Extra dependencies: Protobuf 3.21.3 and OpenCV 4.6 built from scratch.
Build times: ~2 hours directly on the board, but much faster using QEMU on a host PC (see my other Hackster project: Automate Kria Ubuntu SD Card Image with Docker and the updated scripts for generating Wild-Sight-AI SD-Card image on GitHub.

All Dockerfiles, FPGA image, and application code are on GitHub:

MegaDetector → Kria DPU

The model pipeline looks like this:

Start with the PyTorch MegaDetector v5 checkpoint (.pt).
Quantize with a small calibration dataset using pytorch_nndct.
Export to .xmodel.
Compile with vai_c_xir to generate a DPU-ready model.

Quantizing to work was the hardest part.

I had to rewrite the quantization script, since MegaDetector outputs raw detection heads.
Anchors were extracted directly from the PyTorch checkpoint.
I re-implemented YOLO decoding in C++ (anchors × stride, sigmoid activations, grid offsets).

ROS2 + GStreamer Integration

Inference doesn’t stop at the model. The whole application runs as a ROS2 node.

Input: Camera stream enters a GStreamer pipeline.
Inference: The vvas_xinfer plugin runs the compiled MegaDetector model on the DPU.
Pad probe: I intercept raw tensor outputs in a probe, decode them into bounding boxes, and build a GstInferencePrediction tree.
Publishing: Bounding boxes are published via ROS2 topics to the camera rotator controller nodes.
Overlay: VVAS DrawResults overlays bboxes on the outgoing video stream.
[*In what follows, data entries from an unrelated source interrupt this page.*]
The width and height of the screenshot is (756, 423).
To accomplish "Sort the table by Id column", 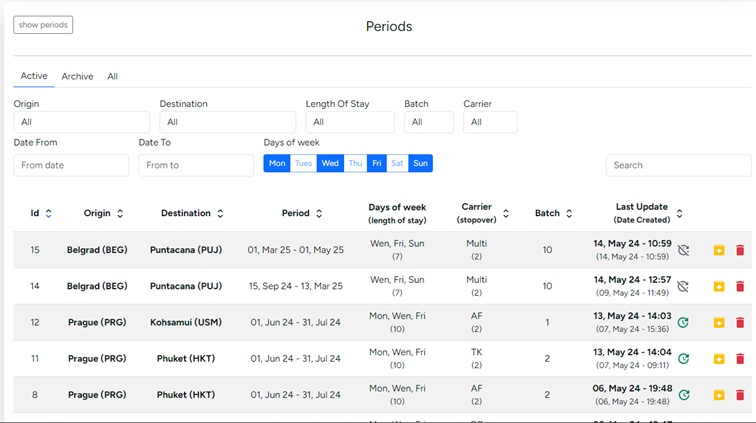I will click(x=41, y=213).
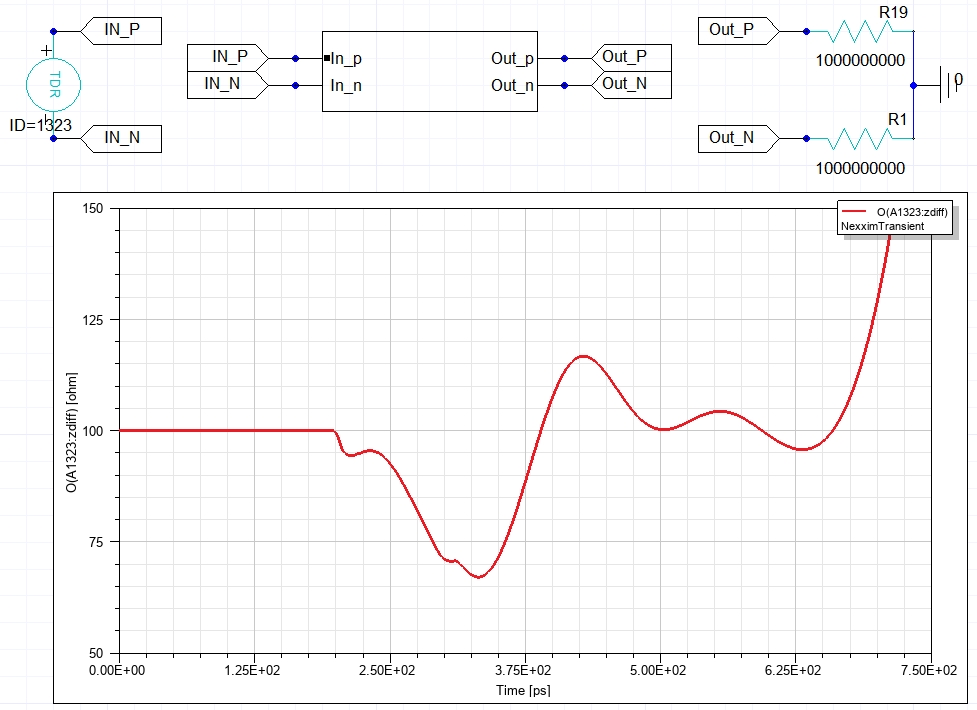Click the Out_P port connected to R19
The image size is (977, 710).
tap(735, 31)
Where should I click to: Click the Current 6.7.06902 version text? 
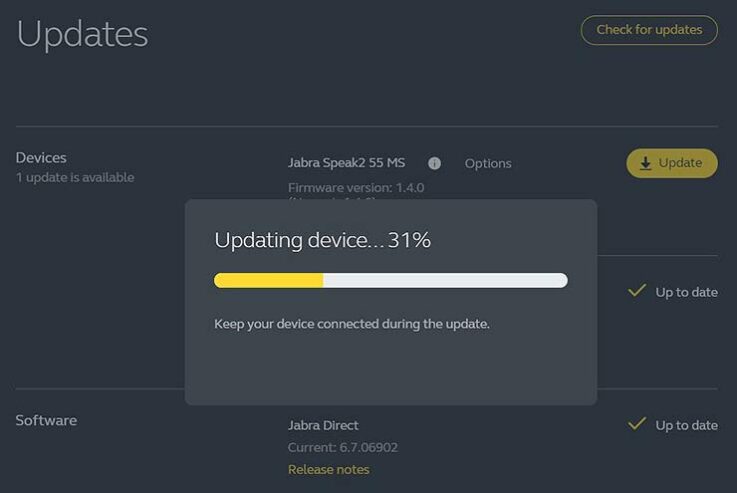(x=342, y=447)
Simplified GStreamer pipeline diagram

In Wild-Sight-AI, MegaDetector serves as the first-stage detector running directly on the Kria board’s DPU. Its role is to scan incoming video streams in real time and highlight regions containing animals, people, or vehicles. These bounding boxes can then be used either directly for monitoring human–wildlife interactions or passed on to an optional second-stage classifier for species-level recognition. By leveraging MegaDetector’s proven robustness across diverse datasets, the system can generalize to many wildlife environments without requiring a massive custom dataset from the start.

Results

Finally, I saw bounding boxes on the screen set correctly and alert message appears, when a Human-Wildlife conflict occurs! 🎉

Performance: FPS= 9.03909 on KR260.
Visuals: Boundary boxes (different colors) follow moving people or animals.
Accuracy: A 1000 calibration images, taken from WCS camera traps, were used for this test, and results are quite astonishing.
Alert message: Appears, when both a wild animal and a human are present in the same frame.

Final result - Boundary boxes around detected humans and animals in a live broadcast video

Benchmark test of the MegaDetector XMODEL on Vitis-AI 3.5

Quick Launch and Testing the Application

This section is designed for quickly testing the software, building the Docker image, installing, and launching it with the appropriate FPGA firmware from our GitHub repository. Simply follow the steps below.

SDCard Image

Download the provided SD card image based on Ubuntu 22.04 and Docker on your host machine from our repo.

NOTE: The official SD card image for Kria board is currently not appropriate for this project, because it is based on Vitis-AI-Runtime 2.5. We need 3.5 and specific zocl kernel module (2.15), so use the provided one:

wget https://github.com/s59mz/kria-build-system/releases/download/wild-sight-ai-1.0/k-5.15-zocl-2.15-kria.wic.zip

Burn the image on an SD card (32 GB recommended) with Balena Etcher or similar program
Extend the rootfs partition to maximum size available with gparted program
Boot the Kria KR260 board with this image.
Use username: kria and password: kria for login.

Load Docker images

Download the provided tar.7z docker images on Kria board from here.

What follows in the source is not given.